THE FRENCH TAKE THEIR TURN
The renowned French climbing partnership of Lionel Terray and Louis Lachenal made the second ascent of the Eiger Nordwand in 1947, almost 10 years later. Terray's famous variant bypasses the dreaded, freezing waterfall pitch on thin rock holds. After the climb, Terray says, "I would never repeat it."

THE FASTEST ASCENT
1981: Uehli Buhler soloed the 1938 route in 8.5 hours.

THE TRAGIC FAILURES
There have been dozens of tragedies on the Eiger Nordwand since the early attempts in the 1930's. A total recounting of Eiger climbs requires a book, and several have been written. A few of the highlights include:

The Death Bivouac: Karl Mehringer and Max Sedlmayer are killed in 1935 attempting the first ascent; this tragedy gives the Death Bivouac its name and the face its reputation as a killer.

The Hinterstoisser Traverse: In 1936, the Austrian-German four man rope of Edi Rainer, Willy Angerer, Andreas Hinterstoisser (the man whose brilliant traverse opened the way to the First Icefield) and Toni Kurz died trying to become the first party up the face. Kurz perished just beyond the outstretched arms of his would-be rescuers, who tried to reach him via one of the train tunnel windows that open onto the face from inside the mountain. His body hung from ropes for months in plain view of tourists manning the telescopes on the hotel patio at Kleine Scheidegg at the base of the Eiger.
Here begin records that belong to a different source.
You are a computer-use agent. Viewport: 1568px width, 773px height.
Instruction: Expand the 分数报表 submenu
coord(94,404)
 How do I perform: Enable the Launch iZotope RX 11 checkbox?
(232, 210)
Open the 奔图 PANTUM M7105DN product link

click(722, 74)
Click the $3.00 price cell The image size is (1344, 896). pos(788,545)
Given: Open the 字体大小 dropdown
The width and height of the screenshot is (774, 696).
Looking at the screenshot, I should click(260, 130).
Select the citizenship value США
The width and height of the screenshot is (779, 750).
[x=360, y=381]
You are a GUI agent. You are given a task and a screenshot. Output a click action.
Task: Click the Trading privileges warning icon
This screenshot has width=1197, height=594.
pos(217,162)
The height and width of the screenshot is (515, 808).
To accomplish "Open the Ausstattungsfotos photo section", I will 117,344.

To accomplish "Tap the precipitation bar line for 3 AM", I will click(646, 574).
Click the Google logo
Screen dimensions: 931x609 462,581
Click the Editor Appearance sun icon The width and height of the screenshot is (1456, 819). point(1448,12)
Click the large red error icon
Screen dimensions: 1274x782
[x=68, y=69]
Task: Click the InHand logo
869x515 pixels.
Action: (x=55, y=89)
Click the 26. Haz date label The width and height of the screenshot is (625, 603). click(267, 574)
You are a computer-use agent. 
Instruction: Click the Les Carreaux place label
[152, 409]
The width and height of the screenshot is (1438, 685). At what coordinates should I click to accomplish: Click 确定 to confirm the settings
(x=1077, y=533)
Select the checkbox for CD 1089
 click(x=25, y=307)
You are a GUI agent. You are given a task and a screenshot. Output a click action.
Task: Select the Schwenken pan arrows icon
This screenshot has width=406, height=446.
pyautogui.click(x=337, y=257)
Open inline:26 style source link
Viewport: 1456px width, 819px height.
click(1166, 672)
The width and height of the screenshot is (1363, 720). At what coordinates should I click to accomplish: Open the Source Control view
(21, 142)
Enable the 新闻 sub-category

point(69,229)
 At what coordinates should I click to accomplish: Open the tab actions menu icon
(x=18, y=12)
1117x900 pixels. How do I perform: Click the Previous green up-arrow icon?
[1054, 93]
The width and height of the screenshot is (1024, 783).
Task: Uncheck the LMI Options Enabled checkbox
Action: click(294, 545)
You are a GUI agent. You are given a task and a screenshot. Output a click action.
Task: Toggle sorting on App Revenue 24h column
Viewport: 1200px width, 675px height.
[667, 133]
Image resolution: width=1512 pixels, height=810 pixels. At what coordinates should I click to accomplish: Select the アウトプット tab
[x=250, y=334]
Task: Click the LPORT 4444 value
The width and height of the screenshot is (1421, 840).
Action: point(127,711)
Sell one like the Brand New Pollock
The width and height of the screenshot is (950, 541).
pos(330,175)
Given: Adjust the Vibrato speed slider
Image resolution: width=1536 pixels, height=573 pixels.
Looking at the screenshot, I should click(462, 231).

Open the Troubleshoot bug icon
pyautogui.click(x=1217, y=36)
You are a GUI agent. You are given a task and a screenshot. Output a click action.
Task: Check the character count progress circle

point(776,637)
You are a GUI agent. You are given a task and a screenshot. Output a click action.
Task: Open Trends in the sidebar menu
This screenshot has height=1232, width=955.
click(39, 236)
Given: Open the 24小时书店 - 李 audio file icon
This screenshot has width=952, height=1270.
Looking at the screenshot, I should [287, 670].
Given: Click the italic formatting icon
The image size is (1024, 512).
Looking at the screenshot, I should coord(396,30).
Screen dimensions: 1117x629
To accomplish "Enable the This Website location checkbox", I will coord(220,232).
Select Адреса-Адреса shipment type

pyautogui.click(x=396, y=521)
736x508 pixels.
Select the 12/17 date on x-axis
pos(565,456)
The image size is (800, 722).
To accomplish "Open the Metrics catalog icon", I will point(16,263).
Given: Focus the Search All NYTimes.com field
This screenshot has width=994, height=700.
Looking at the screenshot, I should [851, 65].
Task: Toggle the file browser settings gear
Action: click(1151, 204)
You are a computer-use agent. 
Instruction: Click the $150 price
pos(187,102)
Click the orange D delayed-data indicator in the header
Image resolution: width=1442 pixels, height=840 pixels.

An Epic Rescue: In 1957, two separate two-man ropes met on the wall and climbed on together. Rock fall and exhaustion left Italians Stefano Longhi and Claudio Corti trapped high on the face near the Exit Cracks. Longhi eventually died on the face, his body hanging grotesquely from the anchoring ropes that held him. Corti was saved in an epic rescue that involved a cable-and-winch system and more than 30 climbers from all over Europe. The Germans, Franz Mayer and Gunter Northduff, climb on and actually reached the top only to die tragically near the summit from avalanche or exhaustion. Mayer and Northduff's bodies though were not discovered until years later, making for a prolonged mystery and even outrageous accusations that the Italians had killed them.

A British Calamity: In 1962, Brian Nally and Barry Brewster had reached the Second Icefield when Brewster was struck by falling rocks. He eventually died, and Nally, who was also injured, tied his partner's body with fixed ropes to the Icefield. (Brewster's body later fell, and some horrified telescope voyeurs at Kliene Schiedegg said the stricken climber had come to, struggled with the ropes holding him to the mountain, and then fell though this version was never confirmed.)

Just then, the famous British climbing pair, Chris Bonnington and Don Whillans, arrived in their own attempt to become the first U.K. climbers to do the Eiger Nordwand. Their climb turned into a rescue of Nally, who had become disoriented by his ordeal. Pelted by rock fall, Whillans and Bonnington struggled with how to get Nally down alive, knowing that, given his condition, they could not reverse the Hinterstoisser Traverse.

Whillans, the well-loved and now legendary British blue collar climber, saved the day with an inspired piece of deductive reasoning and route finding: he guessed that they could rappel directly from the Second Icefield to the start of the Hinterstoisser, thereby obviating the need to reverse the traverse. Bonnington was skeptical, but there was no other choice, and down Whillans went. He arrived exactly where he predicted, saving not only Nally but dozens of future climbers who used Whillans brilliant reverse-routefinding idea to save their own hides.

The John Harlin Direct: American climbing great John Harlin was killed in 1966 near the end of a months-long siege to climb the first direct route on the face—straight from the bottom to the top, in winter, when objective danger is reduced. Harlin died when the 7 mm rope on which he was jumaring parted. Teammate and Scottish climber Dougal Haston finished the route with a group of German climbers a few days later, and named it the John Harlin Direct.